Are Eventim concert tickets valid via photo?
Hey guys, a few days ago I sold original Eventim concert tickets because I unfortunately couldn't make the concert. I put them on eBay where a man had bought them. We met up and he got the original tickets for that price. Today he called and said the tickets had already been canceled or redeemed and he allegedly had to buy new tickets on site even though he already had the original physical tickets before the concert started and now he wants his money back?! Could it be (since I stupidly uploaded the concert tickets with the visible barcode) that someone simply took a screenshot of it and then sneaked into the concert using a photo of the tickets or is the guy just trying to pull my leg? And even if that were to happen, can the guy just demand his money back?
It would be possible that the buyer, just because You had made the tickets open to the net, had planned from the outset to visit the concert and then reclaim the money on precisely this grounds. But, of course, he can’t be underestimated.
I regularly get a slingshot trauma when I see on classifieds or eBay how many people hire their tickets with open bar or QR code.
Of course such a code, if the image is sharp, can be scanned by a photo as well as by the original ticket. You don’t even have to make a pdf and print it out, but you can just show the photo on your smartphone!!!
Scanning any codes from any objects, posters or elsewhere is still going to exist today, so everyone who uses a smartphone should also know that it is completely lit, where such a code is on it or as it is shown is important only that it is complete and can thus be read by the scanner.
And each ticket code is only valid 1x. If the code has already been scanned by an image and thus devalued, you can’t use the original tickets anymore.
I’ve done it myself, selling tickets literally last minute, because I was in jam and never had reached the concert in time.
Or in the morning sick and shipping was no longer possible.
Photographing tickets, offering with blackened code on the picture in the Annonce and then sending the original photo to the buyer quickly. That’s enough for him to come in.
If in the present case the buyer actually had to buy new tickets to get in, and this can prove in the form of tickets purchased at the cash register and a purchase order, then, if the buyer actually submits a complaint, probably in his favor, because of course he has a right to valid tickets with which he can actually visit the concert.
The unawareness of both parties seems to rise more or less to each other. The buyer has not received what he paid, namely tickets that enabled him to enter the concert. And that the tickets were not valid, not the buyer, but the Verificationto answer buyers.

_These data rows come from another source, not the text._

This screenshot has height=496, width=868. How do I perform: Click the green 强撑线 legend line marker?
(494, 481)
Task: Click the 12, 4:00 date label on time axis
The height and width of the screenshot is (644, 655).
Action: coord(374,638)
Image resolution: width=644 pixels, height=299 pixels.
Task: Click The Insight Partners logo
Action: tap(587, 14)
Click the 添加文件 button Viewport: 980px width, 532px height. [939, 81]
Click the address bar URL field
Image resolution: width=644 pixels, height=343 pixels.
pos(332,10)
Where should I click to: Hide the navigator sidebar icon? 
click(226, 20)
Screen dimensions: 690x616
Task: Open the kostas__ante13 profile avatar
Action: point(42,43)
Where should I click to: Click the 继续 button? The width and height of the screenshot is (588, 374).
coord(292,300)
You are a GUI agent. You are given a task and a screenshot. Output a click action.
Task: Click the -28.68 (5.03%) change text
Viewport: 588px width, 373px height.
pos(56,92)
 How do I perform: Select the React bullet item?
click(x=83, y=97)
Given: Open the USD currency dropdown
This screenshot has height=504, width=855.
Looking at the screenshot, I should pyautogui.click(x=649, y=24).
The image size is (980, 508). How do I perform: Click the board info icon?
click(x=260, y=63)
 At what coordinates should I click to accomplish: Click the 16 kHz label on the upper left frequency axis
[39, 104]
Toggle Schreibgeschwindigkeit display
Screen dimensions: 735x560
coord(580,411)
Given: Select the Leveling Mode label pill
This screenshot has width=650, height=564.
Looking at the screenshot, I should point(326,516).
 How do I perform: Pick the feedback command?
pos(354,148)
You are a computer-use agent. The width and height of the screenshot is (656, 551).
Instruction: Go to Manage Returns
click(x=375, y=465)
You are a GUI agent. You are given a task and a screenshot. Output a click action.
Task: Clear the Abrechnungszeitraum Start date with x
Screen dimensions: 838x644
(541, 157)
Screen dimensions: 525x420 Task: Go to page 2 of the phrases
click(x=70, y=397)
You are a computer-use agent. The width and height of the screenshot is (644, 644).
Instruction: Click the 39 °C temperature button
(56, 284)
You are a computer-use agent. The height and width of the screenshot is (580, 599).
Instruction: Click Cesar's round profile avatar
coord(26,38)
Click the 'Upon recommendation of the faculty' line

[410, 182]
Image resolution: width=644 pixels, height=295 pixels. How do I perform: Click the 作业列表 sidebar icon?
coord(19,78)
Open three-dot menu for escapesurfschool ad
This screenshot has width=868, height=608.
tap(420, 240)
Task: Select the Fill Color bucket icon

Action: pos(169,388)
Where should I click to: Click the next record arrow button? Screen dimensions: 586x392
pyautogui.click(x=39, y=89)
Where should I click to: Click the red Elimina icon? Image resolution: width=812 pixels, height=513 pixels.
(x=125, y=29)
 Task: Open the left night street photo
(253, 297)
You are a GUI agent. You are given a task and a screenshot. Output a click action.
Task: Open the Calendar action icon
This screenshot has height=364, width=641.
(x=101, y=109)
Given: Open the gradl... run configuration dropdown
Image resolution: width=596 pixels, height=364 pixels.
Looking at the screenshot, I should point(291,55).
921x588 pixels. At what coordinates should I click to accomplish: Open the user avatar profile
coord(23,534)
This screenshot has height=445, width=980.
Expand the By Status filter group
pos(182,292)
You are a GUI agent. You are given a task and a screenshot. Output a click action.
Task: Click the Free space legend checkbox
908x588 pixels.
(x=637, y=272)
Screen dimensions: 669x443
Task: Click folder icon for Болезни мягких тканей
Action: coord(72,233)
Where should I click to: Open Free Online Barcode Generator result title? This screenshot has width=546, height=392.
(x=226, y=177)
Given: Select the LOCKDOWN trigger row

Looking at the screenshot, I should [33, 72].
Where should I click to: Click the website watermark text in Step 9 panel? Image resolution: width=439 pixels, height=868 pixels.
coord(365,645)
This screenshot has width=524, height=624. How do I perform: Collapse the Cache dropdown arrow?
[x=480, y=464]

From this: Yes, of course, the purchaser may demand his money back if the goods he has received do not have the promised properties (to enable him to enter the concert).
However, it is still the question whether the buyer would actually follow the path of a civil action, because it would have to first put forward all costs. And with someone who’s already with the seller “I know where you live“, I have considerable doubts as to whether it comes up with the civil right. Especially when he realizes that he has to pay for a reminder and all the other steps…
What is the amount we’re talking about?
And how were the tickets paid?
Bar at hand?
Or directly via eBay?
You acted quite negligently to use a valid ticket barcode. To make a real looking Print@Home ticket, it’s not that hard at all. In this respect, if the situation was actually as described by the buyer, you bear a co-responsibility.
On the other hand, the buyer could also try to obscure you. Can he prove that he had to buy new tickets?
So far he could not prove that he had to buy new tickets but in the end the buyer is carrying a risk or not? He has seen the tickets including barcodes on the photos and if he had decided to buy I could not know that with the barcodes and the Print@home tickets at all!
ignorance does not protect here. But good point, of course, he would not have had to take the risk.
What would happen to you if he went to court because he threatened me a few times? In the end, he made a mistake by buying eBay himself, as I did not attempt fraud, which I can prove. + he threatened to look for me as he knows where I live can also use it as a threat to him?